▸ YOUR OBJECTIVE
Copy each line below as written, but skip the pictures.

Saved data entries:
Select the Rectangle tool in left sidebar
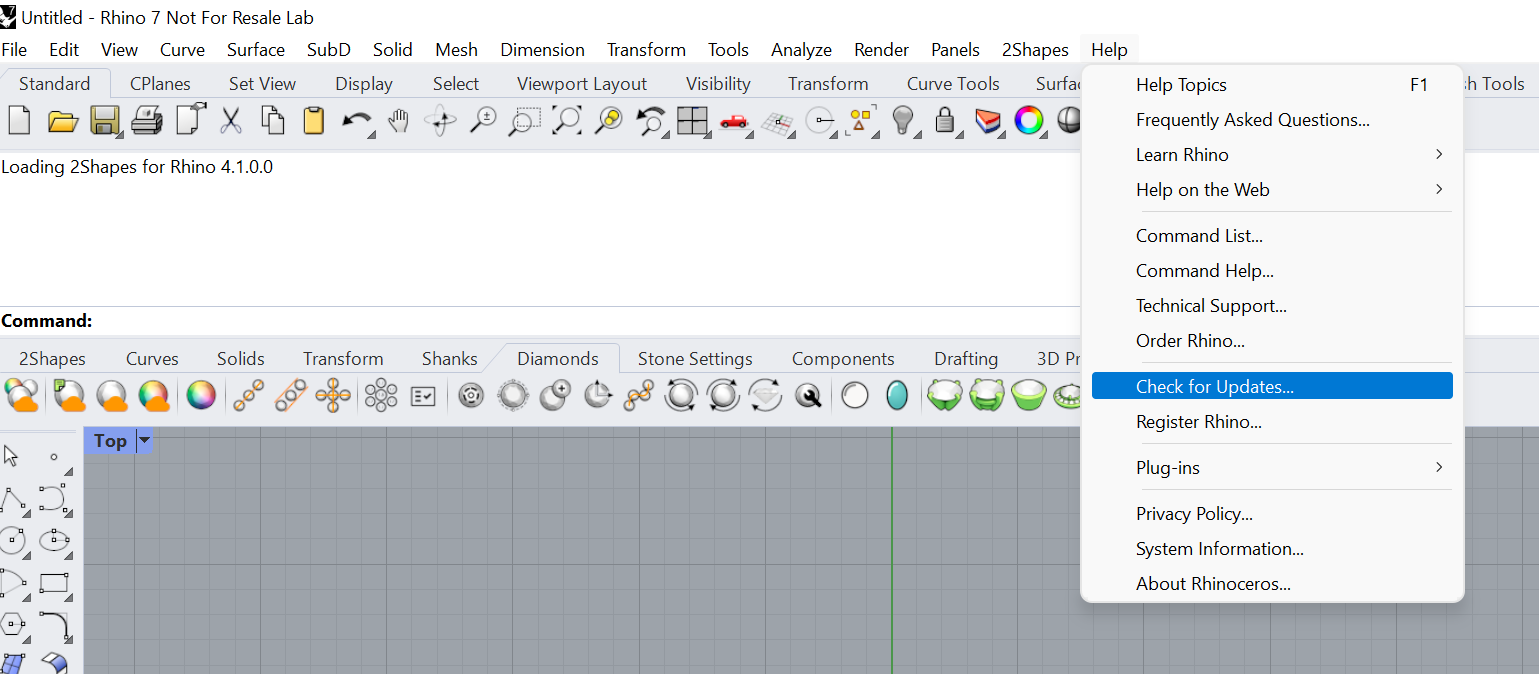1539x674 pixels. point(53,583)
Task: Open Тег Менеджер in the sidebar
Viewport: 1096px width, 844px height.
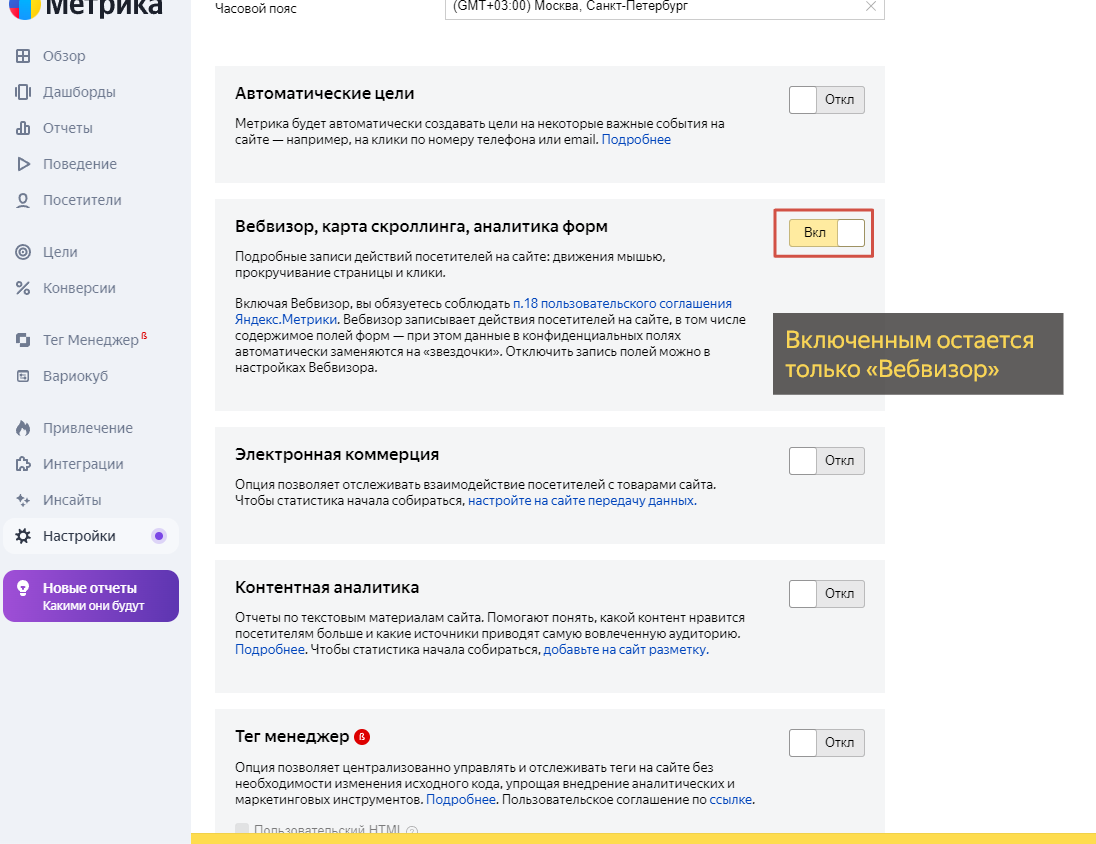Action: 90,340
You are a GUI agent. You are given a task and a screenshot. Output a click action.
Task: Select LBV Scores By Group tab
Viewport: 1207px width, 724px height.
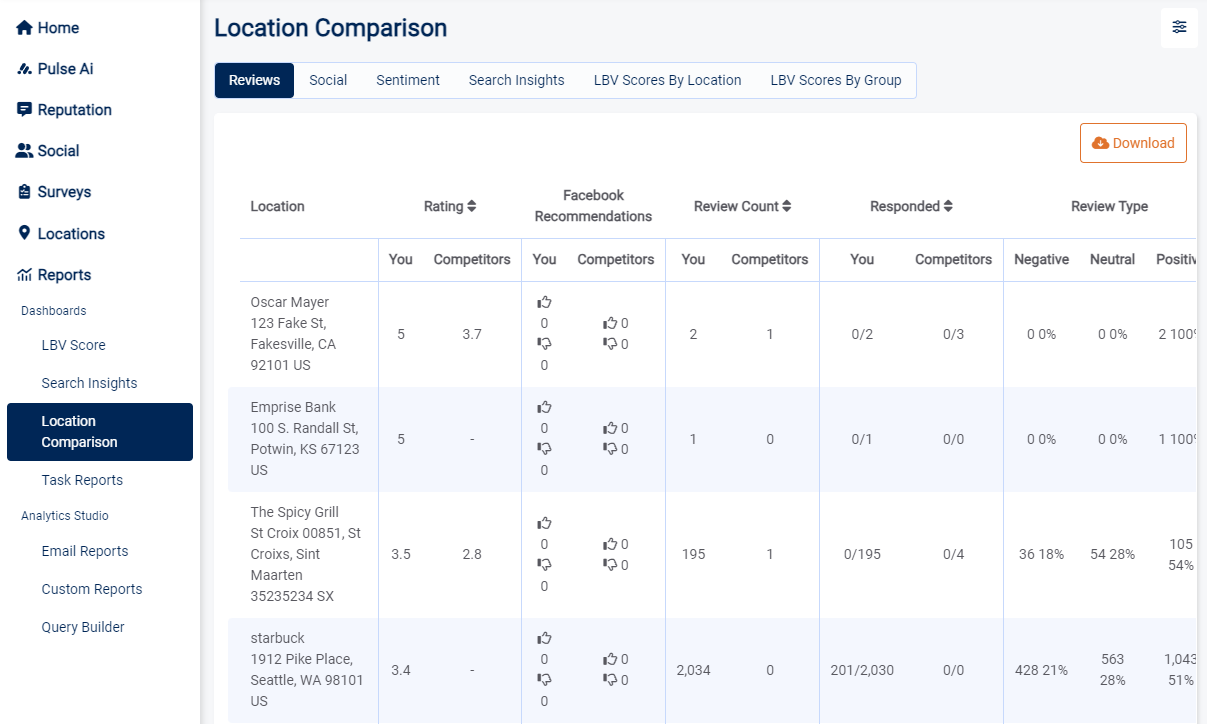pos(835,81)
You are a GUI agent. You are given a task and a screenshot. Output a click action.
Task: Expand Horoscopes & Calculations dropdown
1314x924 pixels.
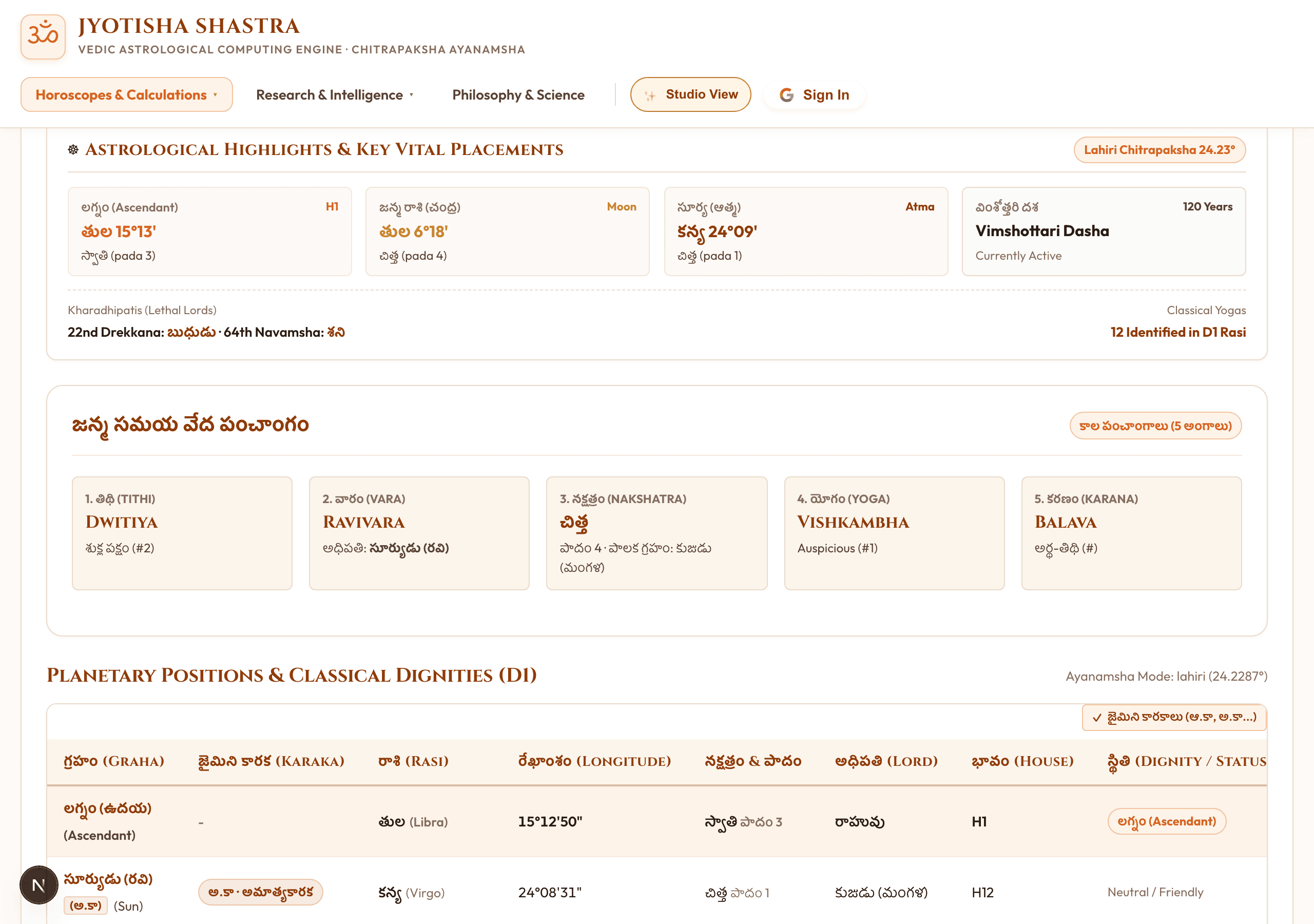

▸ RESPONSE AREA
Select the Rectangle tool in left sidebar
1539x674 pixels. point(53,583)
Task: Open Тег Менеджер in the sidebar
Viewport: 1096px width, 844px height.
Action: 90,340
You are a GUI agent. You are given a task and a screenshot. Output a click action.
Task: Select LBV Scores By Group tab
Viewport: 1207px width, 724px height.
pos(835,81)
You are a GUI agent. You are given a task and a screenshot. Output a click action.
Task: Expand Horoscopes & Calculations dropdown
1314x924 pixels.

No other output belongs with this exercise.